I haven't read all the replies yet, but we have an extremely willful 9yo booger. We have had this child with us for three years, and he came with a plethora of developmental and behavioral issues, and maybe all of this isn't necessary for anyone but us....but I'll share the most effective thing that we do. It's kind of involved, I know, but this is our only child we have had to do anything like this for.

He has four "levels"...don't laugh. I realize this must sound funny. His four levels are "purgatory", venerable", "blessed", and "saint". Each level has different behaviors that get you there, and different privilages (or lack of) associated with them. We generally decide what his level for the following day will be at bedtime, but some behaviors have to be dealt with right away and get his level moved immediately. For example, hitting, lying, etc. gets you automatically put on purgatory and you stay there for the rest of the day and all of the next day. Achieving the higher two levels, especially the highest level, requires not just the abscence of bad behavior but the presence of active, cooperative behavior. He doesn't get saint that often, but that's ok. I wanted the highest level to be a reward for "above and beyond" good behavior, and the privilages on it show this. Purgatory is for really unacceptable stuff. Most of the time, on better days, he is on blessed and on not so great days he is on venerable.

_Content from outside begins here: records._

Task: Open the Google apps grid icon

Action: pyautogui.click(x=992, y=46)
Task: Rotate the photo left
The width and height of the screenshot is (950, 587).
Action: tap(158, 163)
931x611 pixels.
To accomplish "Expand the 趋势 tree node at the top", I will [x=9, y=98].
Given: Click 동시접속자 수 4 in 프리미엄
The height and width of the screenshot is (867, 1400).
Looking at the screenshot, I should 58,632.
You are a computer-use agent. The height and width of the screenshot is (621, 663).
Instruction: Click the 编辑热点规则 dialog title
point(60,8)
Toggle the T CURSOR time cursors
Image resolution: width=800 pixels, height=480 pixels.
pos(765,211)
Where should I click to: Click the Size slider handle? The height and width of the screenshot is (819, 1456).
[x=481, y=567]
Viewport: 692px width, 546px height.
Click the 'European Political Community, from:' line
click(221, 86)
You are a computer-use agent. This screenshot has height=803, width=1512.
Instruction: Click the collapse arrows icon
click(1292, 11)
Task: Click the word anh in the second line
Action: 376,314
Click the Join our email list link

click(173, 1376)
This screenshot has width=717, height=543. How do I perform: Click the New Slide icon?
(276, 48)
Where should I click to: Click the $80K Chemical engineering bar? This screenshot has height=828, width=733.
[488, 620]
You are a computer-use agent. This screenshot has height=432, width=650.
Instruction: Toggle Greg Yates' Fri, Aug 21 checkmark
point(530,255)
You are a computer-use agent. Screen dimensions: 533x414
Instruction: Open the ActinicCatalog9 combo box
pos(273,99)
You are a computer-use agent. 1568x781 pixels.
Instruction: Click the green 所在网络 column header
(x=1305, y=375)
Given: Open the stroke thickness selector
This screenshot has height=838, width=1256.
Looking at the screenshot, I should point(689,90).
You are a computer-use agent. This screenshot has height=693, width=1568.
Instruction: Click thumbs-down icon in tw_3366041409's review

Detailing the whole deal gets really involved, I'll stop here and share more if someone is interested...have to go finish putting lunch on right now. I will say that this method, while it may be a lot to deal with for your average kiddo, has been extremely useful for us and very effective. We have been using it for, oh, several months now at least...maybe nearly a year... I'm not a big "dangle a carrot" kind of parent, and in a perfect world I could get this child to behave by his virtue and mine...hopefully we will get there some day. In the meantime, this child needs some serious carrots.